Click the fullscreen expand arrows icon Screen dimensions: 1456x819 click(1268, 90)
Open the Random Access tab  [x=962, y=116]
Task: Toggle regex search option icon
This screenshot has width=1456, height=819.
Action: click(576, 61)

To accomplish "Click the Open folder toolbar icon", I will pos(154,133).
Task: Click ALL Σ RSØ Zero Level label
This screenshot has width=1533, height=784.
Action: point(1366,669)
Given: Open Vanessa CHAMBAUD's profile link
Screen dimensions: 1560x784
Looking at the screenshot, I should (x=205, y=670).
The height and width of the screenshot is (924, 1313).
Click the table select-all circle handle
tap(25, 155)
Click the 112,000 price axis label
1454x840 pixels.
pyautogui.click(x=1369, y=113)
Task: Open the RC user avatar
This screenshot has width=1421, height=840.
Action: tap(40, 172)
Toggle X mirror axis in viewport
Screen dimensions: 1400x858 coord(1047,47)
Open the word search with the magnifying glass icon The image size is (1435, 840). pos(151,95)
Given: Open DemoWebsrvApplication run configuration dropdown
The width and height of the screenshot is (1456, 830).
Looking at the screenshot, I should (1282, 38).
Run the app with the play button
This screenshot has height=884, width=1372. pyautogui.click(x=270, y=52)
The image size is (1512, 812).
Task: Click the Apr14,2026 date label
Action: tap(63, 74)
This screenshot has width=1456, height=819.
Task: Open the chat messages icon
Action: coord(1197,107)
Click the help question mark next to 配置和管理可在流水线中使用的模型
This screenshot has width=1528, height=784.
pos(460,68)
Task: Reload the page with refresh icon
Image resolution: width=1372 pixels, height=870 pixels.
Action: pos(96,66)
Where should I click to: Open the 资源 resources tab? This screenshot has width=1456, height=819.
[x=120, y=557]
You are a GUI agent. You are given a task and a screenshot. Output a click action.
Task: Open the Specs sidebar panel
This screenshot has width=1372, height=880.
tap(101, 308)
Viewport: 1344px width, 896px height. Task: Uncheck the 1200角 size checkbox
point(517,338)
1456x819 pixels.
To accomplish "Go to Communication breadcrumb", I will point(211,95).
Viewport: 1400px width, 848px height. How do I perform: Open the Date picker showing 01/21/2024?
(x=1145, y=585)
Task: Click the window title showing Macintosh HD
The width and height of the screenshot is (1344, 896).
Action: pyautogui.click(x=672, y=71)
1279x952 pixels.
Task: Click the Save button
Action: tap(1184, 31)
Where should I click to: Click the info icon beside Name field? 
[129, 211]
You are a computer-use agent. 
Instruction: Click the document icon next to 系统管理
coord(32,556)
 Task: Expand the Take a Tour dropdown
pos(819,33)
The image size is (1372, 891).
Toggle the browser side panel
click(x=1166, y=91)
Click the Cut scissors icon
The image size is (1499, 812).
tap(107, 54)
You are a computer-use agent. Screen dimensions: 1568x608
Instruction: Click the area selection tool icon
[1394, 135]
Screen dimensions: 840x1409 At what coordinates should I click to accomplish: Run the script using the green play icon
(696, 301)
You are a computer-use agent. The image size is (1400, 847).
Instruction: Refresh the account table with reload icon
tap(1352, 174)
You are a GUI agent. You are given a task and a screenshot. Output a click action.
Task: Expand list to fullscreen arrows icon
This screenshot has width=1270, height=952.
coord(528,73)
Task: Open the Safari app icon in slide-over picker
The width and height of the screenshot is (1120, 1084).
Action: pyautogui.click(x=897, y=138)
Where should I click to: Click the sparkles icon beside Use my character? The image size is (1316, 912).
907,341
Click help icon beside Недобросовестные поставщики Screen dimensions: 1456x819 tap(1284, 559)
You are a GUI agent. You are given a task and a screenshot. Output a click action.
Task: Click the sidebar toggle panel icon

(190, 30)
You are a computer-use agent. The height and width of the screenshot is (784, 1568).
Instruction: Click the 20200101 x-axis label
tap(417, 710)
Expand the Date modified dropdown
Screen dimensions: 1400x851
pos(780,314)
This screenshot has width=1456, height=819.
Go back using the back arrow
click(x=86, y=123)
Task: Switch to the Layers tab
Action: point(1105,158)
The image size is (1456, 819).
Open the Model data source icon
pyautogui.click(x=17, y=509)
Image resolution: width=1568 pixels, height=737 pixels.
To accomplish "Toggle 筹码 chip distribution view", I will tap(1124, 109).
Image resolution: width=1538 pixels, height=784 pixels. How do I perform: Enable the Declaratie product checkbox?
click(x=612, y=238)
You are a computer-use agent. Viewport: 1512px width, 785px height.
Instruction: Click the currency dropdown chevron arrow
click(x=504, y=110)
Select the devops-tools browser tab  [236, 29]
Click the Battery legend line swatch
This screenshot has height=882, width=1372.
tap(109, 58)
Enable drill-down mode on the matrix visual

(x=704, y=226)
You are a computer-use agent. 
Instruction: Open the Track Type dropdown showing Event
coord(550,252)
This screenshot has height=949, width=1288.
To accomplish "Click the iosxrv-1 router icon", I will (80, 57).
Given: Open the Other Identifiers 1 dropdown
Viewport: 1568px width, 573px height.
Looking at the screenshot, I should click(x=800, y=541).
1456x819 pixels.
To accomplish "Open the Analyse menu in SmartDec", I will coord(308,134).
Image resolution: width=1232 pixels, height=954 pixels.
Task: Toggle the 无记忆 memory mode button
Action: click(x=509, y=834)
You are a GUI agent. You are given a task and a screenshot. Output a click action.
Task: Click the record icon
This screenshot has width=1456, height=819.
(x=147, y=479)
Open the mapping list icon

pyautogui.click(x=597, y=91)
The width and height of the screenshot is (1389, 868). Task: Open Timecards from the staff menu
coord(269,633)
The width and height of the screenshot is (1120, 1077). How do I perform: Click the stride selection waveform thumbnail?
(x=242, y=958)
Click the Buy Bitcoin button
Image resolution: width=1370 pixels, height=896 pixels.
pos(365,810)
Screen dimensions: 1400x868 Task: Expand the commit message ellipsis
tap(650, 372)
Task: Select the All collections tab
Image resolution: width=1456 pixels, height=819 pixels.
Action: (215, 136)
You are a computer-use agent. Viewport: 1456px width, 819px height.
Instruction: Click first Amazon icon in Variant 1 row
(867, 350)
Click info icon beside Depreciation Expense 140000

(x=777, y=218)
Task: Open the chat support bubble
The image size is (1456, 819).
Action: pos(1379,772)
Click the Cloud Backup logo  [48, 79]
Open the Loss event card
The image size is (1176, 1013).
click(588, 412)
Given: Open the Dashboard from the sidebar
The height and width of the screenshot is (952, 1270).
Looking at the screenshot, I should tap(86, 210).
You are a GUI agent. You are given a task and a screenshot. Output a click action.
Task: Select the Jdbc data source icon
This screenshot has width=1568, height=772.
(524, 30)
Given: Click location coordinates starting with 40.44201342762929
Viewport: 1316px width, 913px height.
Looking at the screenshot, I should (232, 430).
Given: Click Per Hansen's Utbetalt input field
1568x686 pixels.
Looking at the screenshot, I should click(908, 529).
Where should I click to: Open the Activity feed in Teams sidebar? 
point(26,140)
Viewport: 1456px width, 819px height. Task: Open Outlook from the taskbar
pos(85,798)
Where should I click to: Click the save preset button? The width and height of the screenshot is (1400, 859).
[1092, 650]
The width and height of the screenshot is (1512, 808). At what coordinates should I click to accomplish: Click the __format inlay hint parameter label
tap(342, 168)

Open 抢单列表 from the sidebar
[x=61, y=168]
━━━
§ **ASSIGNED TASK**: Once the line containing "Given: Open Vanessa CHAMBAUD's profile link" has been retyped, stop. Begin at the first line of the material and reproduce every line up to it exactly.

§ **ANSWER TO THE EXERCISE**:
Click the fullscreen expand arrows icon Screen dimensions: 1456x819 click(1268, 90)
Open the Random Access tab  [x=962, y=116]
Task: Toggle regex search option icon
This screenshot has width=1456, height=819.
Action: click(576, 61)

To accomplish "Click the Open folder toolbar icon", I will pos(154,133).
Task: Click ALL Σ RSØ Zero Level label
This screenshot has width=1533, height=784.
Action: point(1366,669)
Given: Open Vanessa CHAMBAUD's profile link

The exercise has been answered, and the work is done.